Exempt employees in any sector and nonexempt employees in the public sector may be granted comp time. And both need to use this time within 26 pay periods. 

If nonexempt employees don’t use their comp time within this period, they’re entitled to receive the balance they earned in overtime pay. For exempt employees, however, they may be paid at the overtime rate or simply forfeit the time, depending on the company they work for.

How Does PTO Impact Overtime for Salaried Employees?

Unlike hourly employees, most salaried employees don’t technically work overtime even when they work beyond their regularly scheduled hours. They earn a set wage each month and may be expected to work extra hours when required simply as part of the responsibilities assigned to their job.

This means that PTO doesn’t impact overtime for most salaried employees as, according to the FLSA, employers aren’t obliged to pay exempt salaried employees overtime anyway. 

According to the FLSA, exempt employees earn above $23,600 per year, are paid a salary rather than an hourly wage, and perform certain types of duties comprising outside sales, “executive,” “professional,” or “administrative” work. 

Executive duties include any managerial or supervisory duties.
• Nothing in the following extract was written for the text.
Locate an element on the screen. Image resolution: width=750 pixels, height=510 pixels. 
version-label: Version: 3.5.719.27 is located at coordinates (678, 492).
So, for example, if you plan and assign work to employees, then it’s classed as executive work. Similarly, if you’re involved in hiring employees, compliance monitoring, and planning the budget, you’ll fall into the executive category.

Professional work applies to those that have received an education or similar specialized training to be able to perform their jobs. This includes lawyers, teachers, architects, doctors, and further professionals.

Administrative duties are carried out by high-level employees and comprise non-manual work that has an impact on business operations and the company at large. For example, payroll, IT, PR, and HR executives are likely to fall into this category.

So, as a salaried employee, you may be entitled to overtime pay when you meet certain criteria, for example, you earn less than $23,600 per year and/or don’t perform any of the duties described above. If this is the case, the way in which PTO affects overtime will likely be the same as that for hourly employees at your company.

My Advice for Employees Concerning Overtime and PTO

As a general rule, you won’t receive overtime pay if you’re an hourly employee and work less than 40 hours in a week. So if you take paid time off and then work overtime in the same week, you won’t get your time and a half or double time pay if you’ve done fewer than 40 hours overall. 

If you want to recoup the hours you lost to PTO, it makes sense to do the overtime in another week, when you do work 40+ hours as you’ll earn extra money in the form of overtime pay instead of just your basic wage for the extra hours you put in.

Another tip, know whether your job is classed as exempt or nonexempt from the FLSA, particularly if you’re a salaried employee. You may assume you aren’t entitled to overtime pay and other benefits that hourly employees receive. But this might not be the case if you don’t meet the criteria that make employees exempt. Know and protect your rights.

If you are classed as exempt or you’re an hourly employee in the public sector, you may be granted comp time in lieu of overtime pay. Remember that this comp time needs to be used within 26 pay periods, which could be just a year if you get paid bi-weekly. Use it within this time or you may lose it.

All in all, overtime and PTO policies may differ according to the company you work at, the type of job you have, and the state you live in. So be sure to examine your company policies carefully. These may be found in your online HR portal, work contract, or benefits package documents. Speak to HR if the policies remain unclear.